**Text segment**:
[BEGIN]
Upward mobility, Mr. Obama said in a 40-minute interview with The New York Times, “was part and parcel of who we were as Americans.”

“And that’s what’s been eroding over the last 20, 30 years, well before the financial crisis,” he added.

“If we don’t do anything, then growth will be slower than it should be. Unemployment will not go down as fast as it should. Income inequality will continue to rise,” he said. “That’s not a future that we should accept.”

A few days after the acquittal in the Trayvon Martin case prompted him to speak about being a black man in America, Mr. Obama said the country’s struggle over race would not be eased until the political process in Washington began addressing the fear of many people that financial stability is unattainable.

“Racial tensions won’t get better; they may get worse, because people will feel as if they’ve got to compete with some other group to get scraps from a shrinking pot,” Mr. Obama said. “If the economy is growing, everybody feels invested. Everybody feels as if we’re rolling in the same direction.”

Mr. Obama, who this fall will choose a new chairman of the Federal Reserve to share economic stewardship, expressed confidence that the trends could be reversed with the right policies.

The economy is “far stronger” than four years ago, he said, yet many people who write to him still do not feel secure about their future, even as their current situation recovers.

“That’s what people sense,” he said. “That’s why people are anxious. That’s why people are frustrated.”

During much of the interview, Mr. Obama was philosophical about historical and economic forces that he said were tearing at communities across the country. He noted at one point that he has in the Oval Office a framed copy of the original program from the March on Washington for Jobs and Freedom 50 years ago, when the Rev. Dr. Martin Luther King Jr. gave his “I Have a Dream” speech.

He uses it, he said, to remind people “that was a march for jobs and justice; that there was a massive economic component to that. When you think about the coalition that brought about civil rights, it wasn’t just folks who believed in racial equality. It was people who believed in working folks having a fair shot.”
[END]
**Brief 1**:
Repeat the stretch from "Mr. Obama, who" through "the right policies." in the excerpt from Mr. Obama's interview, copying it word for word.
**Brief 2**:
In the excerpt from Mr. Obama's interview, what framed item does he say he keeps in the Oval Office?
**Brief 3**:
Continue the news excerpt about Mr. Obama's interview on the economy and race, picking up after its last sentence.

**Material**:
[BEGIN]
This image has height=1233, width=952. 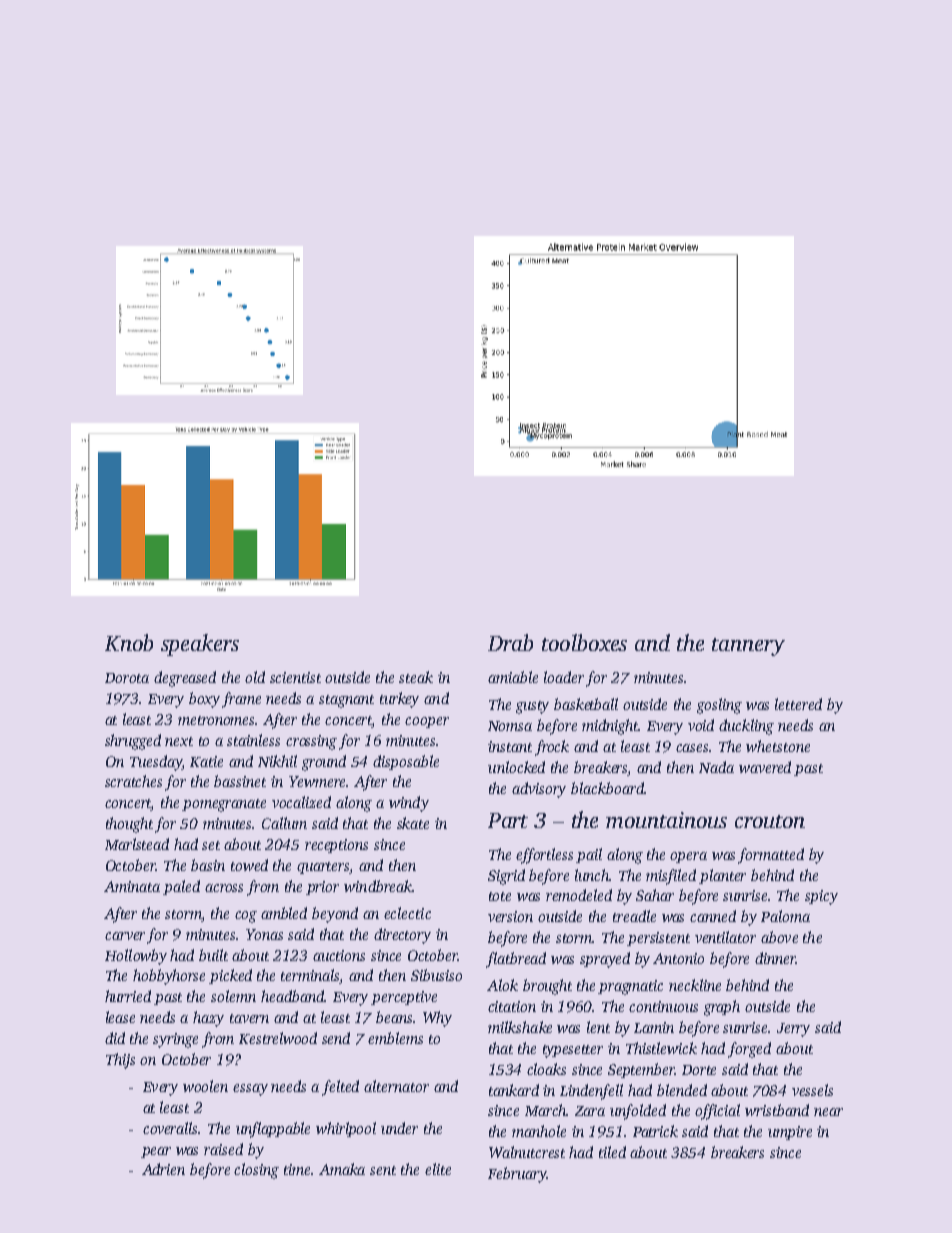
[END]
**Reply 1**:
Mr. Obama, who this fall will choose a new chairman of the Federal Reserve to share economic stewardship, expressed confidence that the trends could be reversed with the right policies.

**Reply 2**:
A framed copy of the original program from the March on Washington for Jobs and Freedom.

**Reply 3**:
For decades after, Mr. Obama said, in places like Galesburg people “who wanted to find a job — they could go get a job.”

“They could go get it at the Maytag plant,” he said. “They could go get it with the railroad. It might be hard work, it might be tough work, but they could buy a house with it.”

Without a shift in Washington to encourage growth over “damaging” austerity, he added, not only would the middle class shrink, but in turn, contentious issues like trade, climate change and immigration could become harder to address.

Striking a feisty note at times, he vowed not to be cowed by his Republican adversaries in Congress and said he was willing to stretch the limits of his powers to change the direction of the debate in Washington.

“I will seize any opportunity I can find to work with Congress to strengthen the middle class, improve their prospects, improve their security,” Mr. Obama said. But he added, “I’m not just going to sit back if the only message from some of these folks is no on everything, and sit around and twiddle my thumbs for the next 1,200 days.”

Addressing for the first time one of his most anticipated decisions, Mr. Obama said he had narrowed his choice to succeed Ben S. Bernanke as chairman of the Federal Reserve to “some extraordinary candidates.” With current fiscal policy measurably slowing the recovery, many in business and finance have looked to the Fed to continue its expansionary monetary policies to offset the drag.

Mr. Obama said he wanted someone who would not just work abstractly to keep inflation in check and ensure stability in the markets. “The idea is to promote those things in service of the lives of ordinary Americans getting better,” he said. “I want a Fed chairman that can step back and look at that objectively and say, Let’s make sure that we’re growing the economy.”

The leading Fed candidates are believed to be Lawrence H. Summers, Mr. Obama’s former White House economic adviser and President Bill Clinton’s Treasury secretary, and Janet Yellen, the current Fed vice chairwoman and another former Clinton official. The president said he would announce his choice “over the next several months.”

More clearly than he did in three speeches on the economy last week — the next is scheduled for Tuesday in Chattanooga, Tenn. — Mr. Obama in the interview called for an end to the emphasis on budget austerity that Republicans ushered in when they captured control of the House in November 2010.

The priority, he said, should be spending for infrastructure, education, clean energy, science, research and other domestic initiatives of the sort he twice campaigned on.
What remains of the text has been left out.